Jimmy Valiant and the last dance at 83: what a final match asks of a life in wrestling

On April 25, jimmy valiant is scheduled to step into the ring one last time—an 83-year-old WWE Hall of Famer headlining a show promoted as “Boogie’s Last Dance” in Lancaster, South Carolina. The moment is being framed as a celebration, but it also carries the quiet weight of an ending that takes decades to arrive.
What is happening on April 25—and why does it matter now?
The basic news is simple: WWE Hall of Famer Jimmy Valiant has announced he will wrestle his final match on April 25 for NAWA Championship Wrestling in Lancaster, South Carolina. NAWA promoter Michael Elliot issued a statement alongside the announcement of the event.
Yet the significance sits in the age and the timeline.

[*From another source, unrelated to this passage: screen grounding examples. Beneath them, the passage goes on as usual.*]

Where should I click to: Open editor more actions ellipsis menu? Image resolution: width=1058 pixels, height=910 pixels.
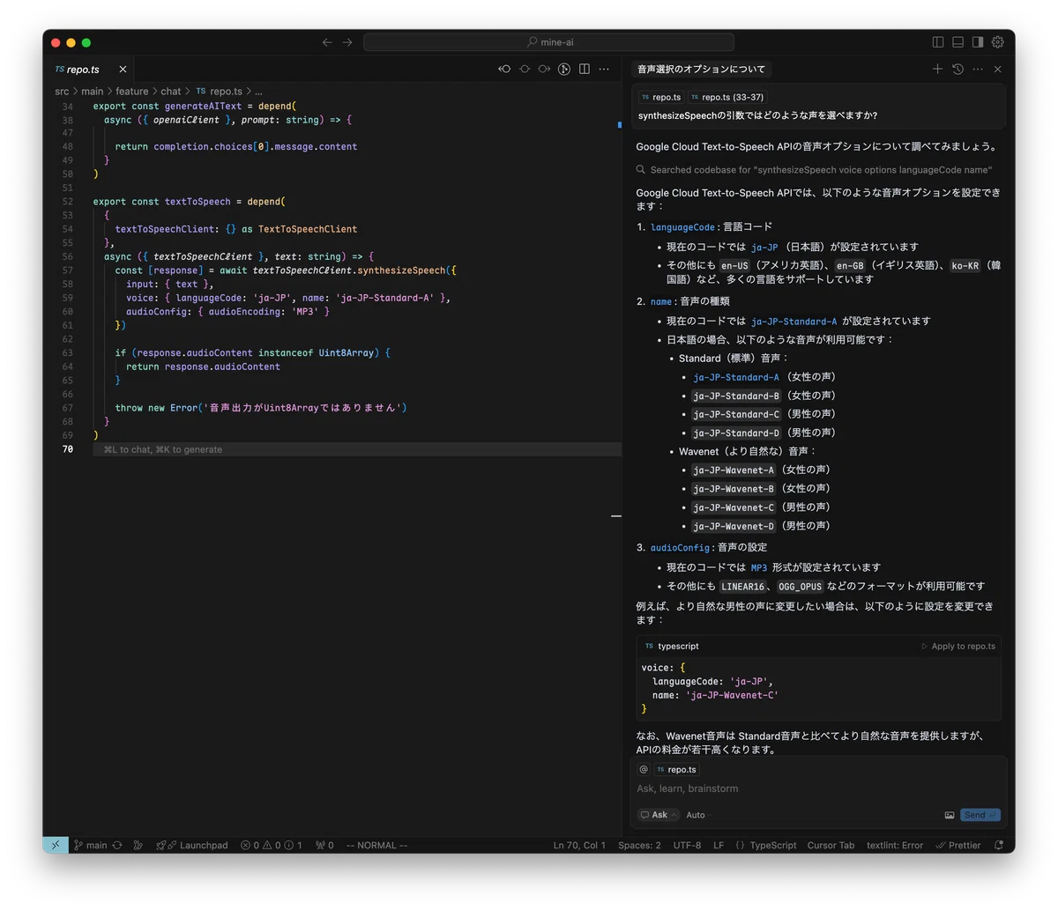(604, 69)
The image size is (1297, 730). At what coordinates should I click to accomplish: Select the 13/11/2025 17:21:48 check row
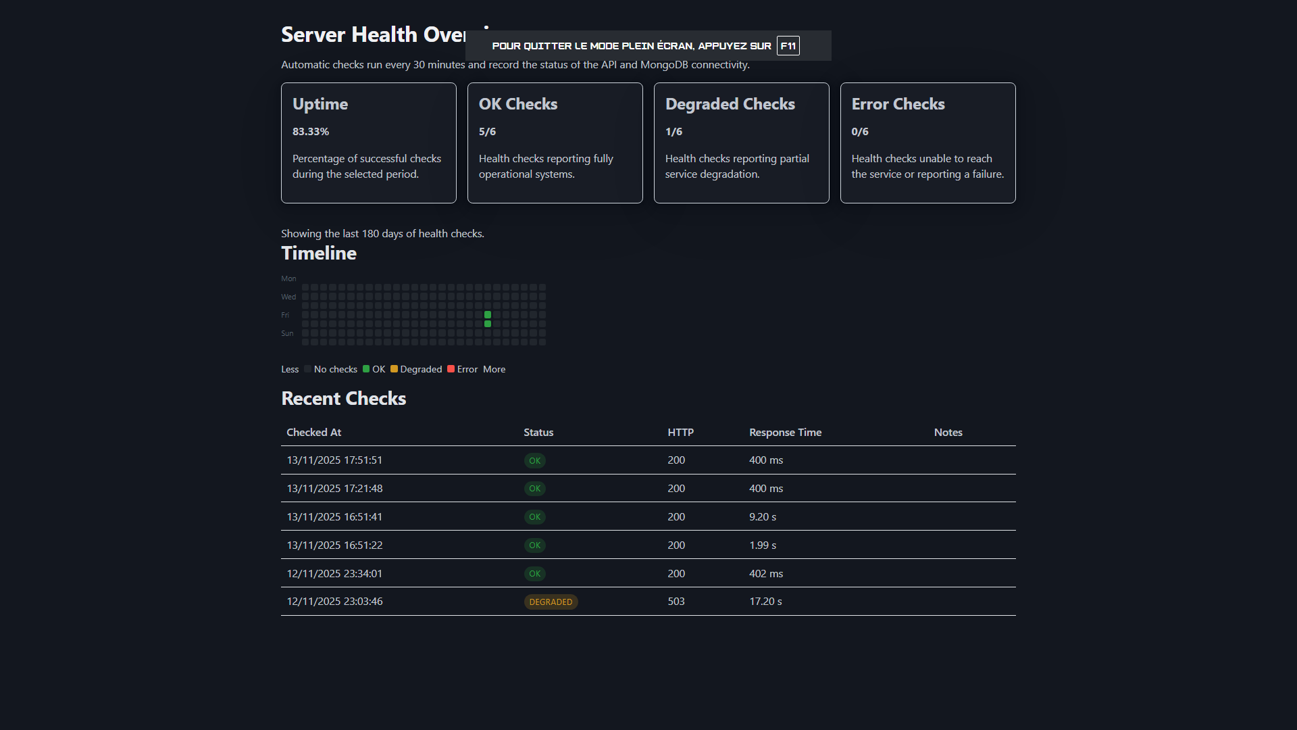click(647, 488)
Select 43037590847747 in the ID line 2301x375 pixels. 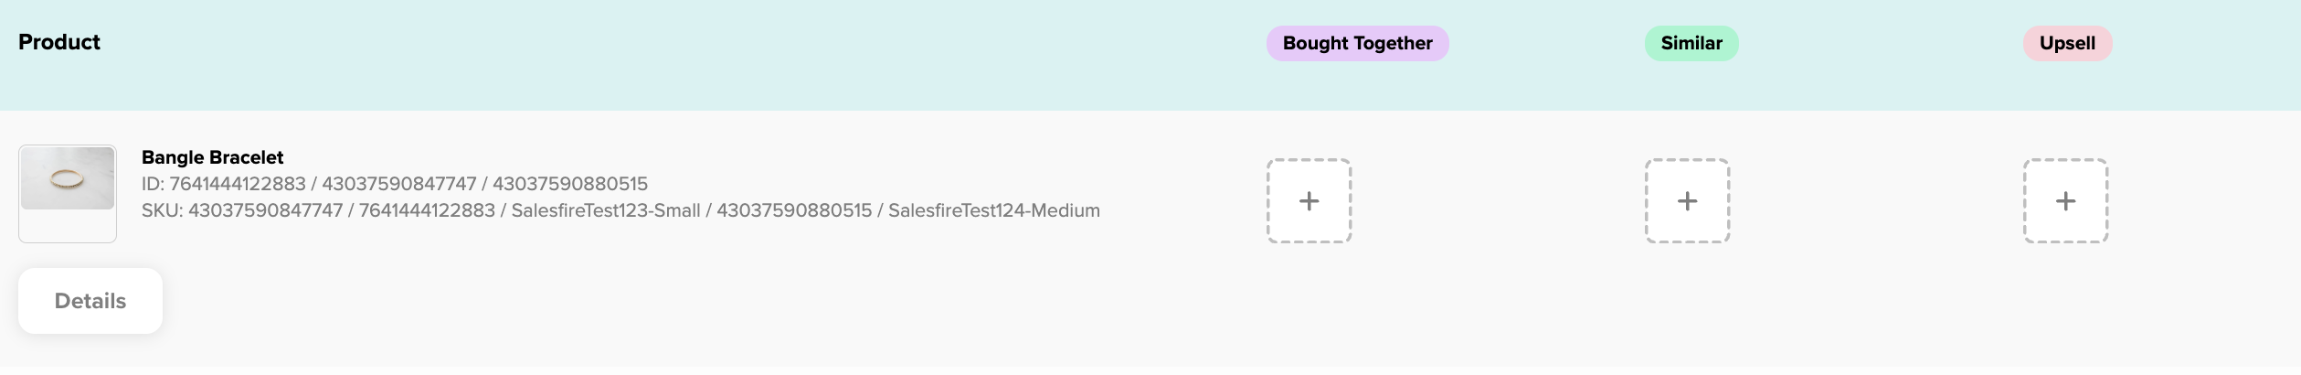(x=399, y=184)
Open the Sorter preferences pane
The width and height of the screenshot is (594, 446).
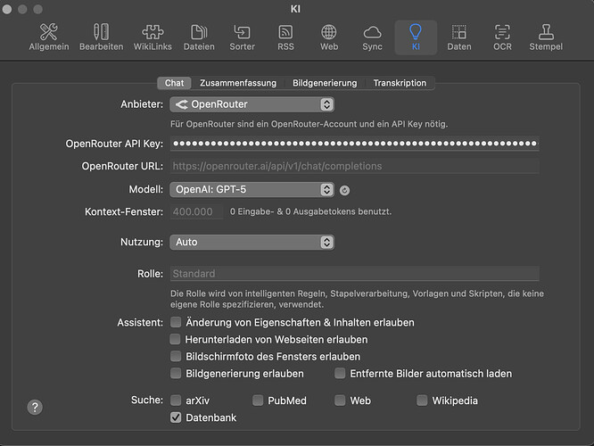pyautogui.click(x=242, y=37)
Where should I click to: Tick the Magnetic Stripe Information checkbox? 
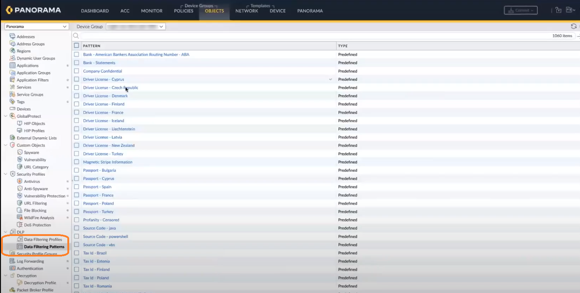(77, 162)
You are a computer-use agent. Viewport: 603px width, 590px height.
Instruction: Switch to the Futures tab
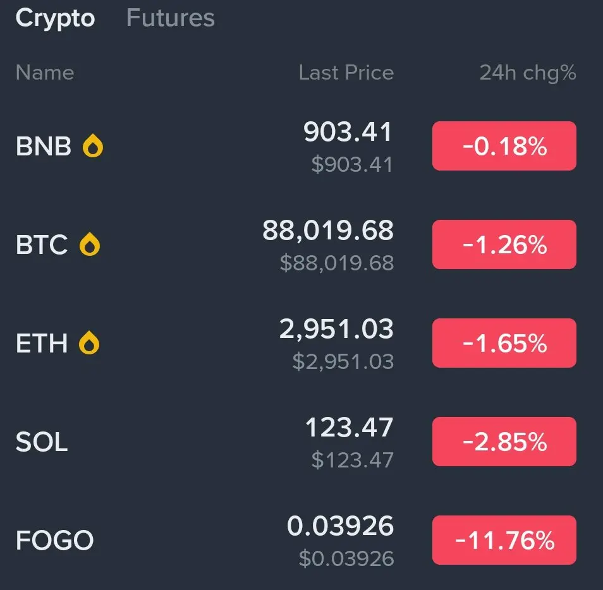click(170, 18)
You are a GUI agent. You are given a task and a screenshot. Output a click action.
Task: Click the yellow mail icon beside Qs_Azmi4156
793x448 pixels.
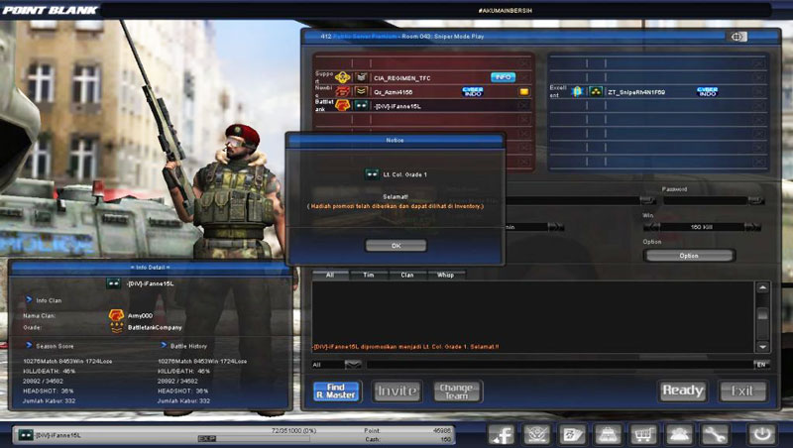(x=525, y=91)
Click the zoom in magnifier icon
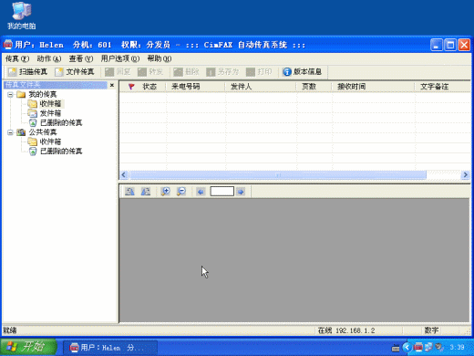 pos(165,192)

Valiant’s in-ring debut is dated to 1964, and the April 25 match is being presented as a capstone to a career that has stretched across seven decades—from 1964 to 2026—an intention Valiant has explicitly described as a goal he wants to make real.
How does jimmy valiant describe the meaning of “Boogie’s Last Dance”?

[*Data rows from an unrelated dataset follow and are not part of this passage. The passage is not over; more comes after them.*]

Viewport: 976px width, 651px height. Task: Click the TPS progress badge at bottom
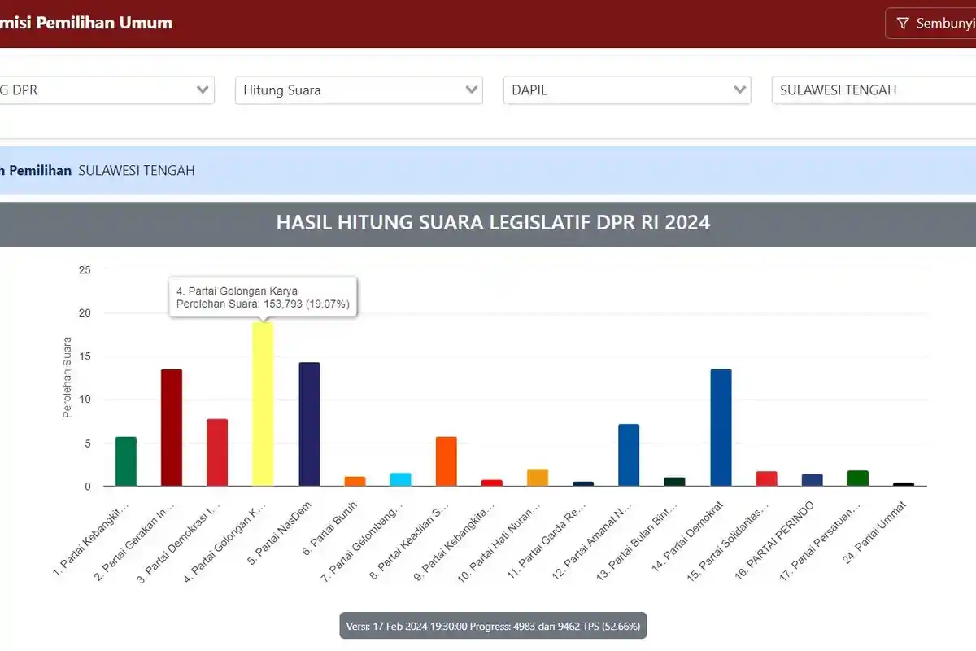click(492, 626)
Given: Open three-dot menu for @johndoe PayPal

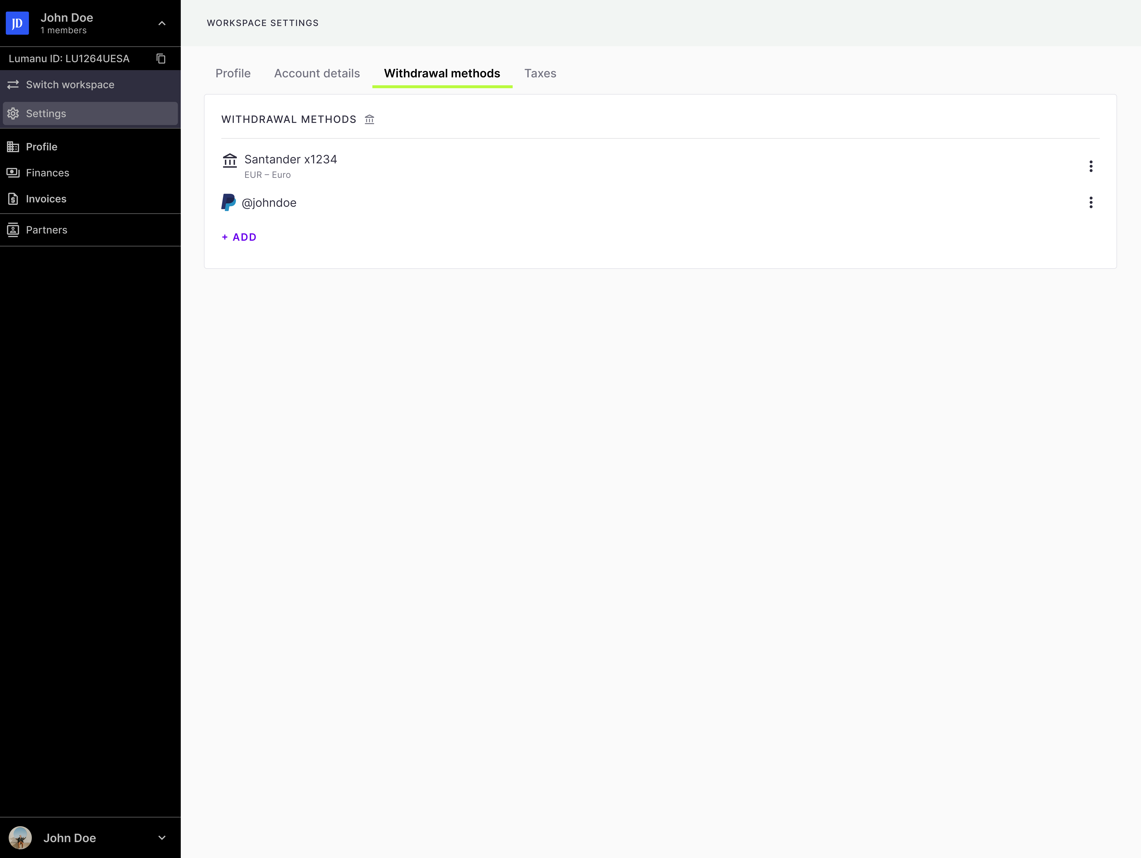Looking at the screenshot, I should (1090, 202).
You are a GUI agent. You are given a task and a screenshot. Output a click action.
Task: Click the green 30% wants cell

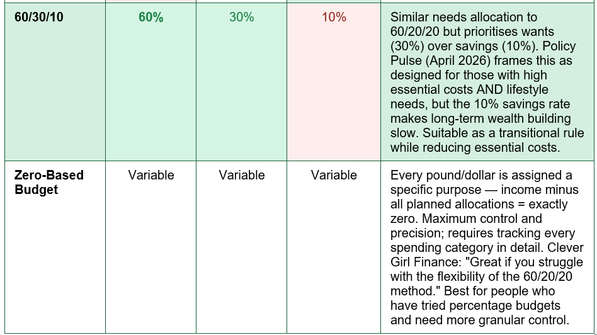241,17
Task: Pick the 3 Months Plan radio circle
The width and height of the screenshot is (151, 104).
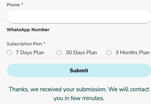Action: click(109, 52)
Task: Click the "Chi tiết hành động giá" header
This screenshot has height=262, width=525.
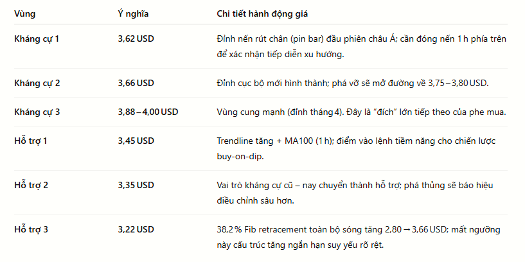Action: click(262, 14)
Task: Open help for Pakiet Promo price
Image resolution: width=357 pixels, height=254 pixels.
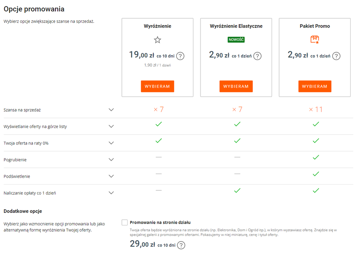Action: [x=336, y=56]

Valiant’s own words attach a specific emotional logic to the farewell: clarity, not ambiguity. “Yes, this will be my final dance. I’ve retired before, but this is truly my last dance, ” Jimmy Valiant, WWE Hall of Famer, said. “I’m honored to hang up my boots after 62 years of wrestling pro. I had over 15, 000 matches and drove 6 million miles on U. S. highways, plus flying getting to those matches. ”

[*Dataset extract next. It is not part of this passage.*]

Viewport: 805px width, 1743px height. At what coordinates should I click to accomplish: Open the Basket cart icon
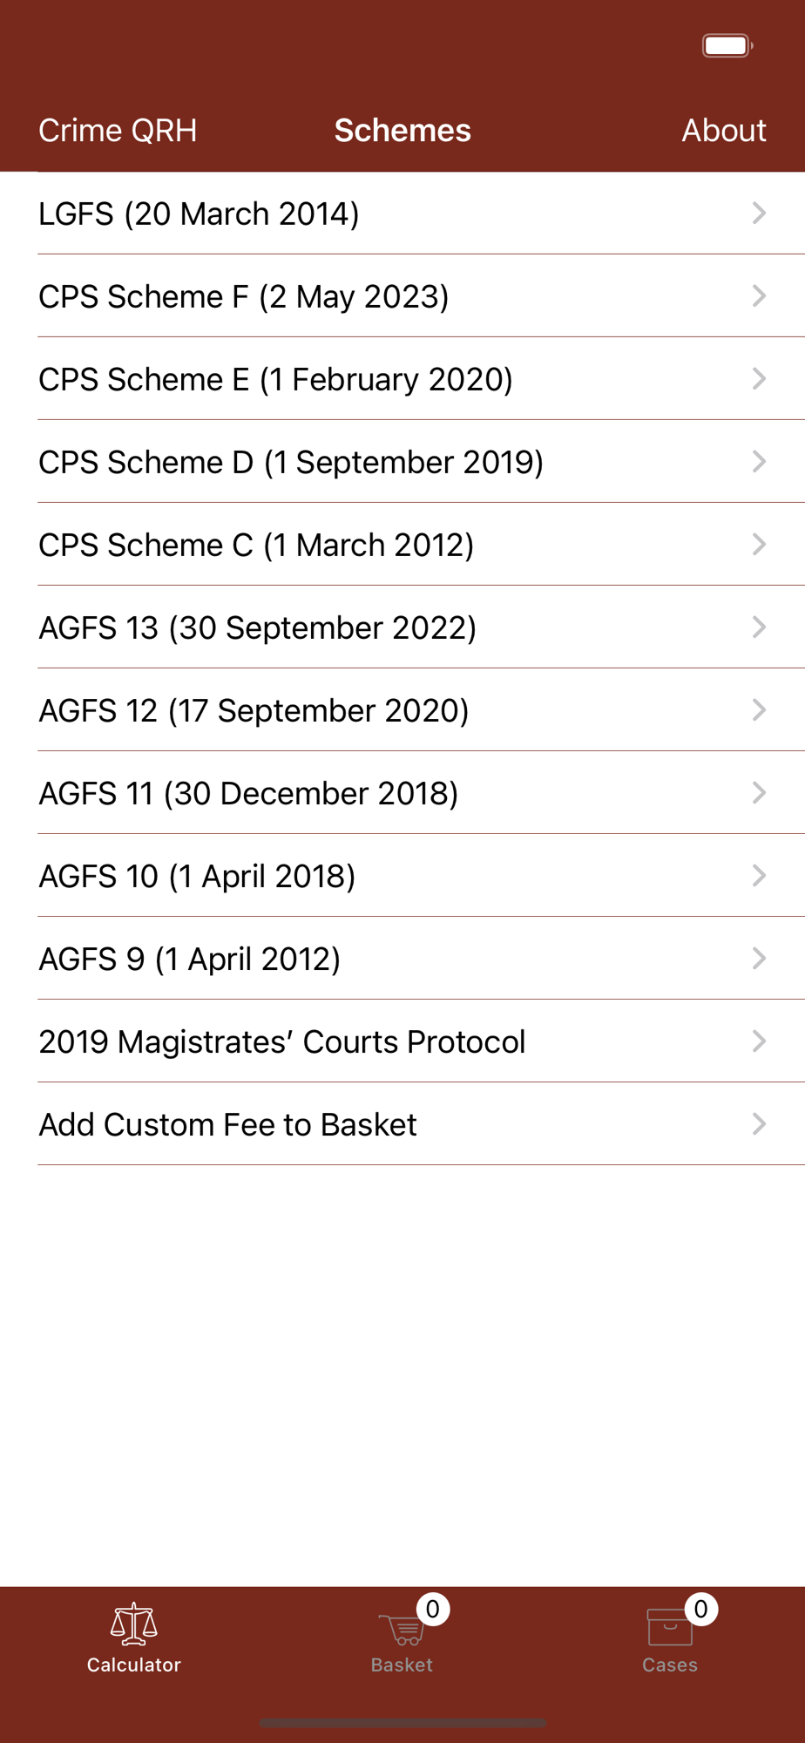(402, 1628)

He also described the scene he wants to inhabit one more time: “I want to dance down that aisle to my theme song, ‘Boy From New York City’ one last time to make wrestling in 7 decades from1964 to 2026 a reality for me. ”
Those are not the words of someone drifting toward retirement. They read like a person placing the final brick in a structure he has been building for years: a closing night engineered to feel complete.
What did Jimmy Valiant build over decades—and what does he leave behind?
Valiant’s career is told, in part, through the formal language of credentials. He is a two-time NWA television champion. He was inducted into the WWE Hall of Fame in 1996. Alongside his kayfabe brother Johnny Valiant, he spent 370 days as a WWWF Tag Team champion. Pro Wrestling Illustrated crowned the duo the No. 1 tag team in 1974.
There is also the way wrestling history folds in on itself. The WWWF became the WWF after Vince McMahon Jr. assumed control of the company. Years later, the same performer who once worked under that earlier banner is now preparing a final match under NAWA Championship Wrestling, with the story marketed around his persona: “Boogie’s Last Dance. ”
In the context available, the event is not being sold as a comeback from long inactivity. Valiant has wrestled somewhat recently: at 80 years old, he took part in a six-man tag team match hosted by the same promotion that is now hosting his last match. That detail matters because it turns the farewell from a purely symbolic appearance into something closer to what fans understand as a match—effort, timing, risk, and performance.
The broader wrestling world has seen late-career farewells before, and the context here draws a comparison: Ric Flair had his last match in July 2022 alongside Andrade El Idolo against Jeff Jarrett and Jay Lethal. The note attached to that comparison is stark: Flair was ten years younger than Valiant is now.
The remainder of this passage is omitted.